Every gate of the new concourse will include international arrival capabilities, further expanding scheduling options for the airlines and smoothing connections for passengers, says Duncan. O’Hare’s Global Terminal will be one of the first domestic-international codeshare terminals in the country, which will open partnership possibilities between airlines to expand their routes.
      Rendering courtesy of city of Chicago
The sterile corridor, which runs along the perimeter, will also be able to serve both domestic and international operations.
“Doors open directly into the gate lounge for domestic flights and close to route passengers through customs for international arrivals, giving the airport the ability to ‘flip’ gates as needed without reconfiguring the concourse itself,” Johnson said. “Collectively, the gate sizing, structural layout, and sterile corridors provide a high level of operational flexibility for the airlines, allowing one concourse to efficiently serve both narrow- and wide-body aircrafts while meeting international regulatory requirements.”
More work to come
O’Hare’s Concourse D leads the airport’s $8.2 billion Terminal Area Plan, a vision launched in 2018 that includes a second satellite concourse, replacement of its existing Terminal 2 with the new Global Terminal, and a new underground tunnel to move people and baggage between the expanded facilities, in addition to Concourse D.
When the airport completes construction of Concourse D, the plan’s second satellite concourse, Concourse E, will be built to the west.

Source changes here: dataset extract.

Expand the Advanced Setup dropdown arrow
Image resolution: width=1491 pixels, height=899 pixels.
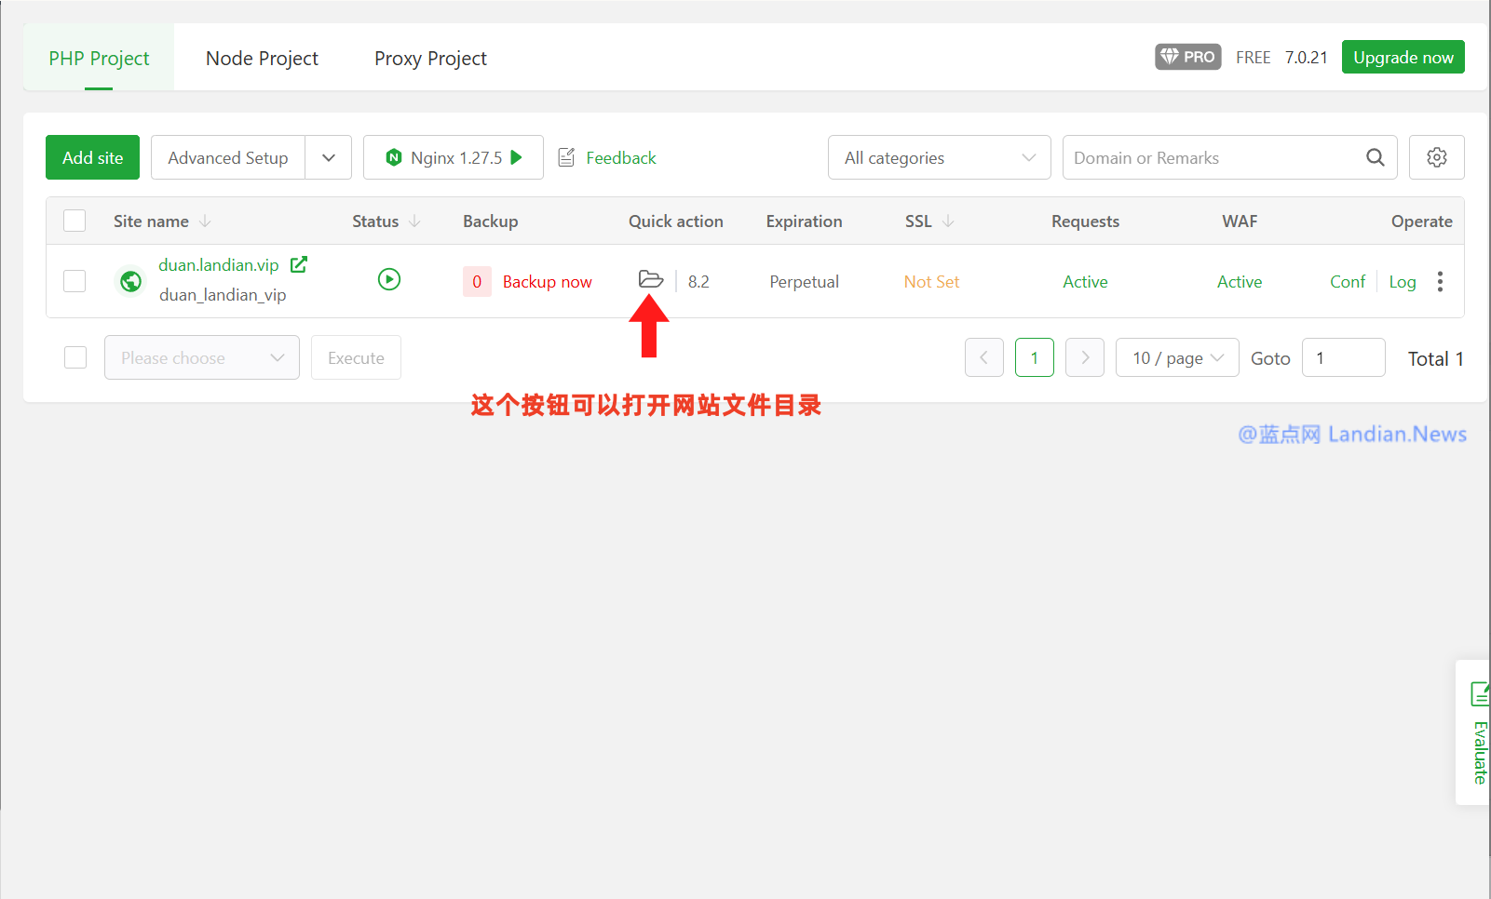(328, 157)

Also designed by SOM, the additional 24 gates of the second concourse will handle domestic and international flights that do not require customs clearance, such as those from Canada and Ireland.
Beyond the Global Terminal area, O’Hare’s ORDNext initiative completed the expansion of its Terminal 5 in 2023, which added 10 new gates to the airport, and includes the rehabilitation of Terminal 3, with reconfigured passenger flows and 10,000 square feet of new commercial and amenity spaces, scheduled to complete in 2027.